Beware Mark Udall’s health care policy. He evaded a simple question in the Camera’s Candidate Profile: “Should the federal government follow the lead of Massachusetts and have a mandatory health care plan?”  His website clarifies: “I believe a requirement for health insurance coverage … will increase the distribution of health care costs over the entire population.”

He’s right, but this is wrong for consumers.  Mandatory insurance forces you to pay for other people’s health care at the expense of your own. When politicians force you to buy insurance, they decide what policy is acceptable, not you. They pander to special interests by mandating that your insurance include expensive benefits you may not want.

Consider Massachusetts.  The Boston Globe reports that residents whose insurance does not meet regulations “could face a hefty tax penalty.” Too bad for those who like their current policy.

Would Udall want this, or Massachusetts’ other problems?  Massachusetts authorities will “probably cut payments to doctors and hospitals” and “reduce choices for patients,” reports the Globe.  It also reports that “the wait to see primary care doctors in Massachusetts has grown to as long as 100 days.”

Udall also supports expanding SCHIP, government-controlled insurance for kids. For every ten kids in SCHIP, six drop private insurance. That’s unfair competition. Worse yet, SCHIP is a “low-wage trap” that punishes recipients for increasing their income.

But for politicians, SCHIP expansion can help create a generation who votes for politician-controlled medicine from cradle to grave. Just get them addicted as children.

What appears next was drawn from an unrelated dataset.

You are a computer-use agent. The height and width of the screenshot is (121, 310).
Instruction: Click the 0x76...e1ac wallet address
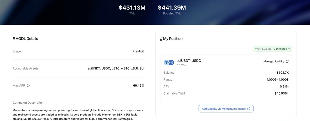pyautogui.click(x=265, y=49)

Governor Ritter holds children hostage to gain government market share

A March 5 article in Face the State quoted me in Medicaid expansion:

According to Brian Schwartz, a healthcare policy expert who testified before the 208 Commission, Ritter’s plan to increase enrollment in state sponsored insurance programs is only going to grow government unnecessarily and hurt Coloradans in the long run. “The children’s health plan is like the kiddie version of Medicaid,” said Schwartz. “Instead of passing more laws that unfairly compete with private companies and put people on crappy plans, why doesn’t the government look at what it is already doing make insurance so expensive?”

As I’ve written before, Medicaid is a horrible program that keeps the people is “aids” in a state of depending on government for lousy medical care. This blog post by Cato’s Michael Cannon (& challenge to Paul “everyone who disagrees with me has evil intentions” Krugman) includes several references on why SCHIP (Medicaid for kids) is a bad program.  Cannon has also written about it in the USA Today and a longer briefing paper. A good moral case against SCHIP is here.